- _WHAT IS BEING ASKED_: Transcribe exactly the lines below that begin at the line with "Where should I click to: Click" and stop after the line with "Given: Expand dots", leaving out every picture.

- _DATA IN THIS EXERCISE_:
- Opening Delimiter -

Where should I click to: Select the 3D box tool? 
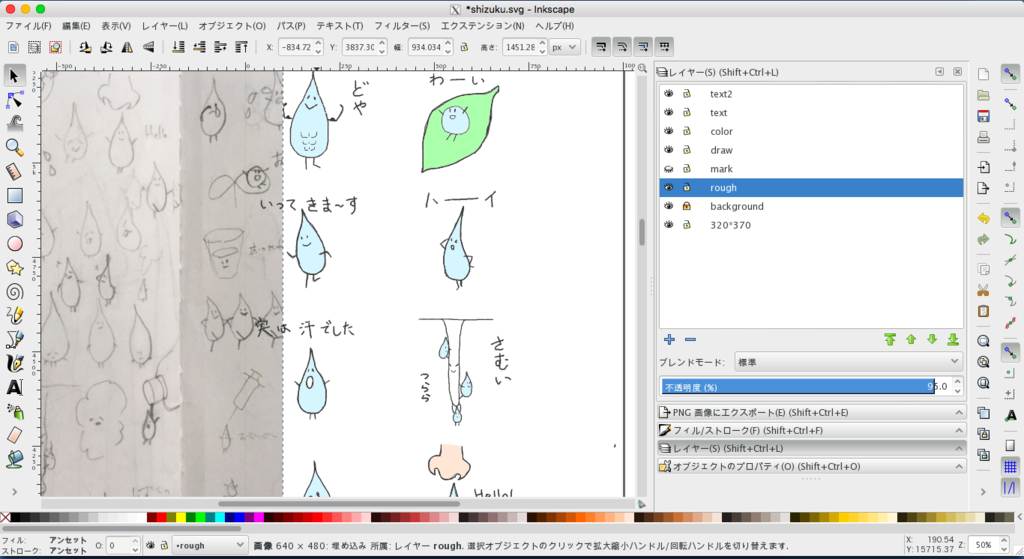14,219
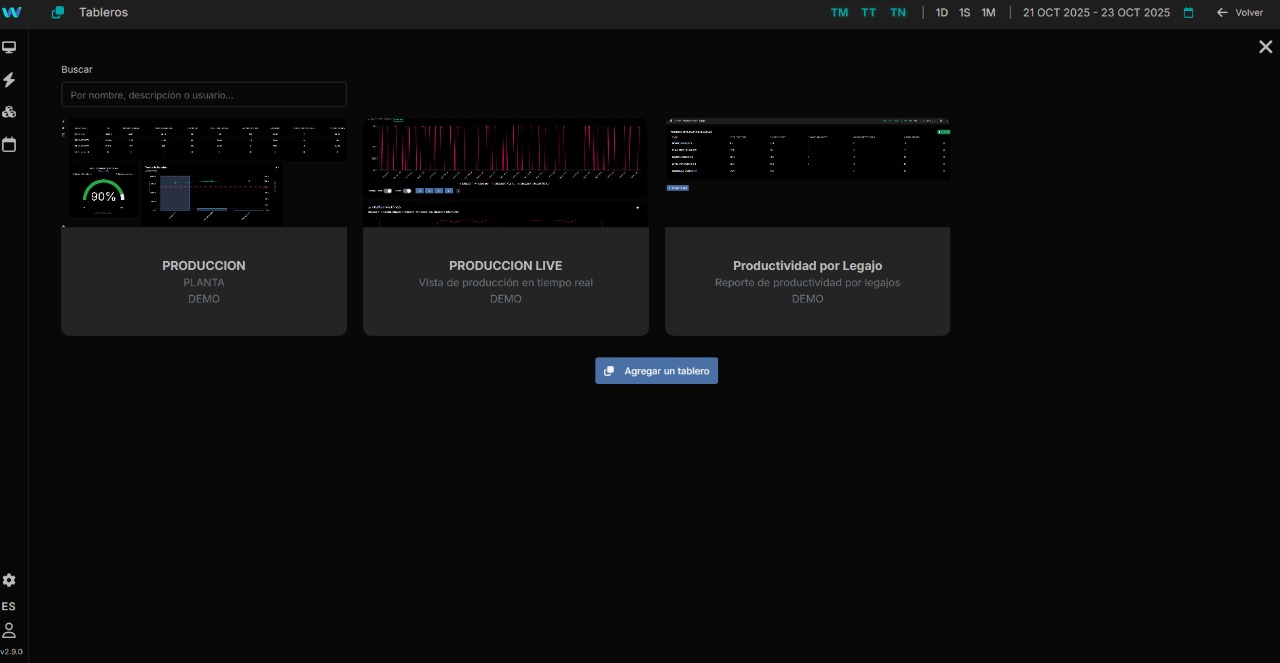Viewport: 1280px width, 663px height.
Task: Open the PRODUCCION LIVE dashboard thumbnail
Action: click(505, 173)
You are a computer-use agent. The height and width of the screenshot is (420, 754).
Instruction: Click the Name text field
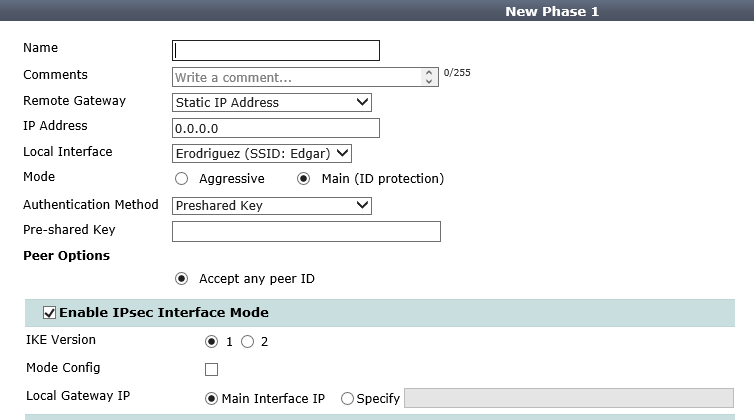(276, 50)
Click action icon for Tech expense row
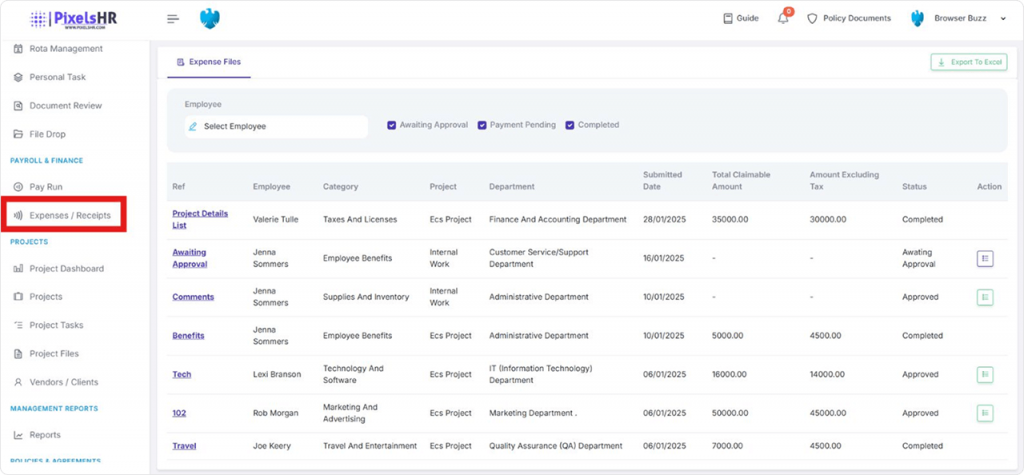This screenshot has width=1024, height=475. click(x=985, y=375)
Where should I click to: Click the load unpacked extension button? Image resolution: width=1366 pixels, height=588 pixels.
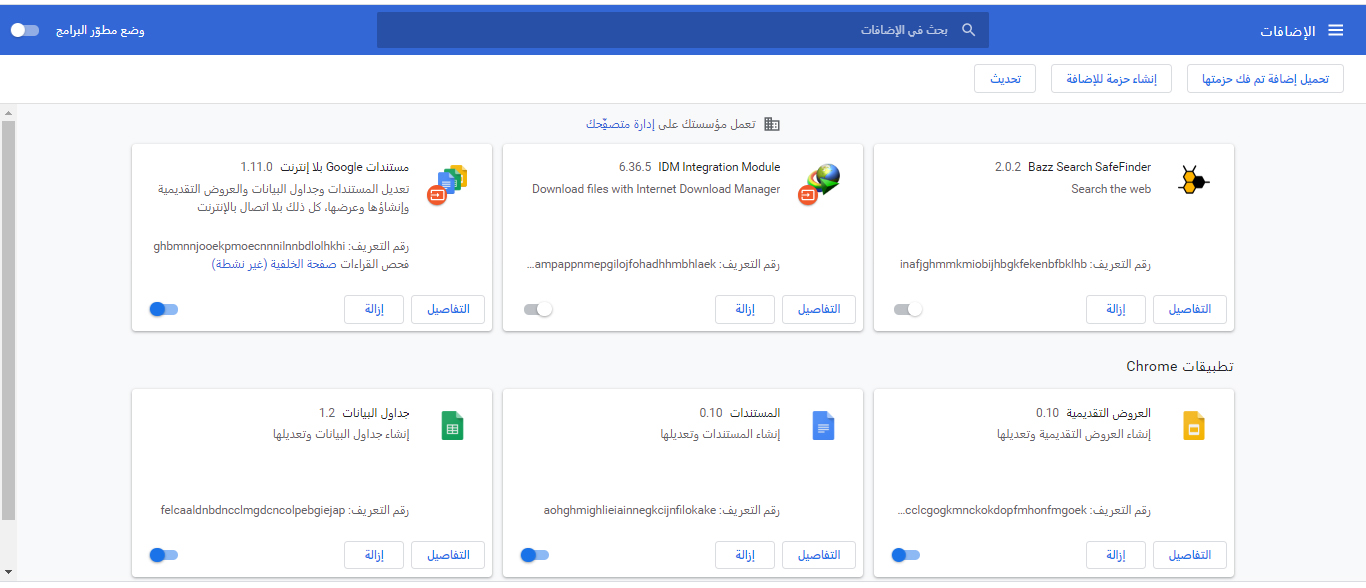point(1265,79)
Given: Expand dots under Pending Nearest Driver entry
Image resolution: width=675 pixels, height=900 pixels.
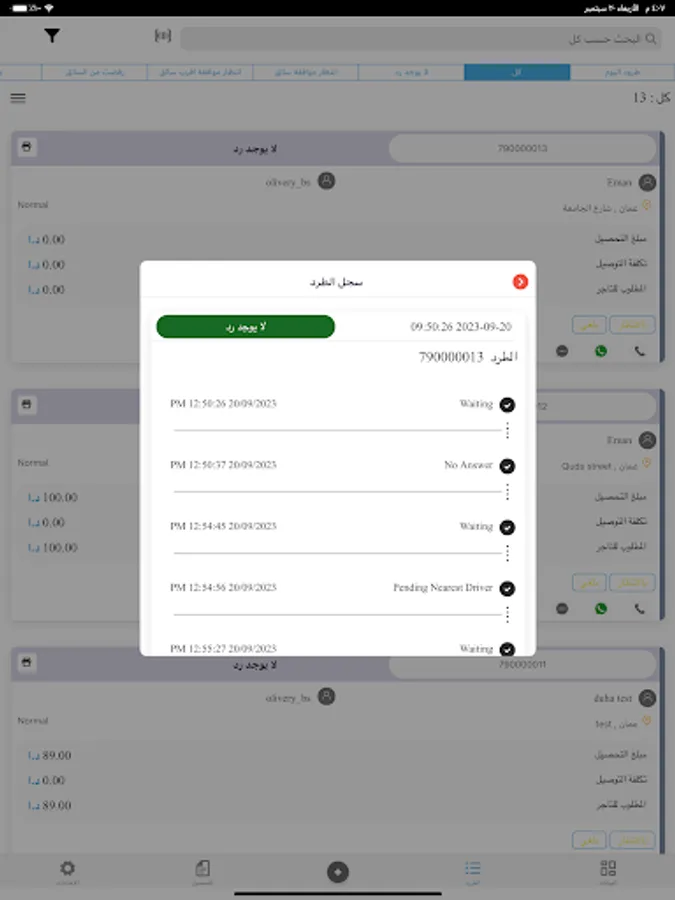Looking at the screenshot, I should 507,615.
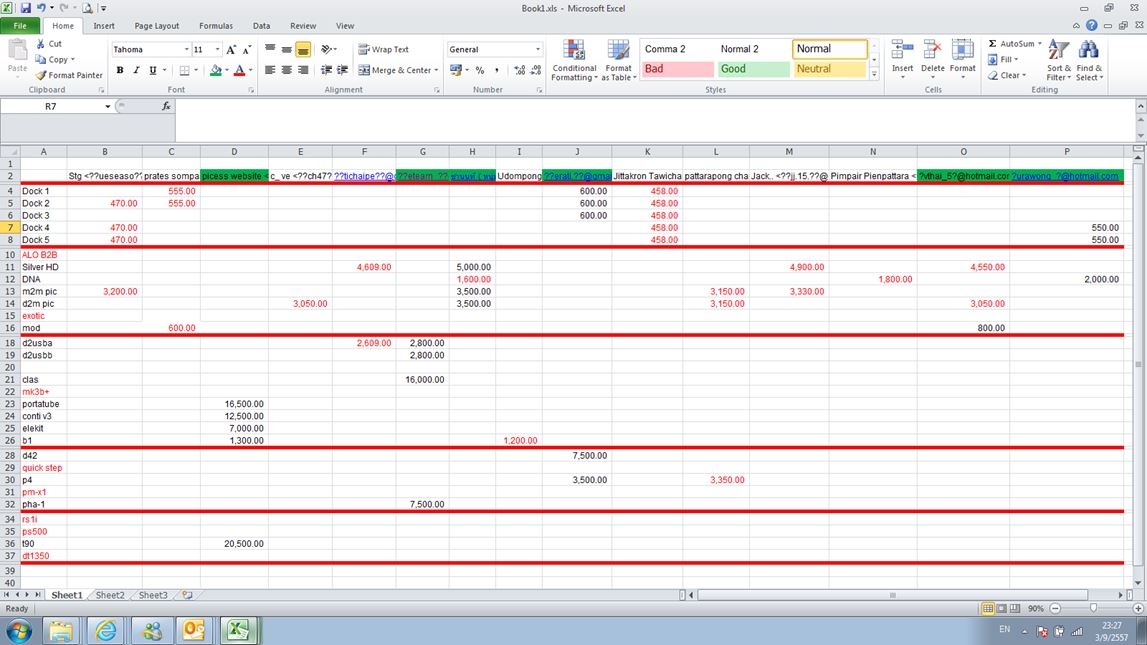Click the zoom slider in status bar
Image resolution: width=1147 pixels, height=645 pixels.
(x=1093, y=608)
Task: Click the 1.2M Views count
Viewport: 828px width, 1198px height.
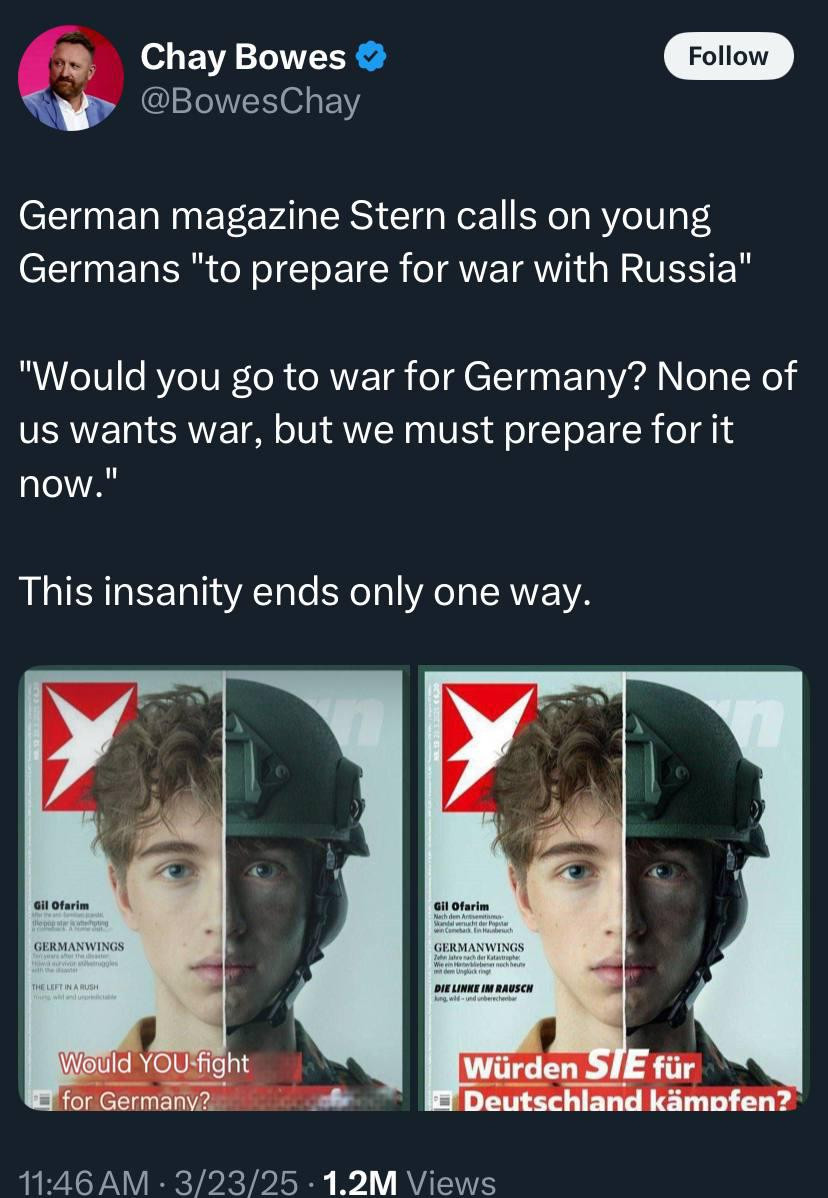Action: (x=409, y=1182)
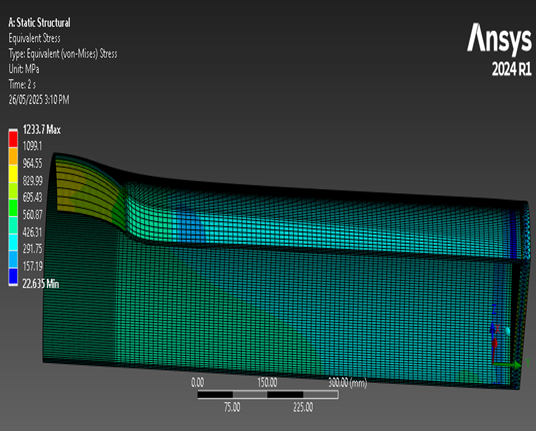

- Closing Delimiter -

- _SOLUTION TO THIS EXERCISE_:
Where should I click to: Click the load unpacked extension button? Image resolution: width=1366 pixels, height=588 pixels.
point(1265,79)
Given: Expand dots under Pending Nearest Driver entry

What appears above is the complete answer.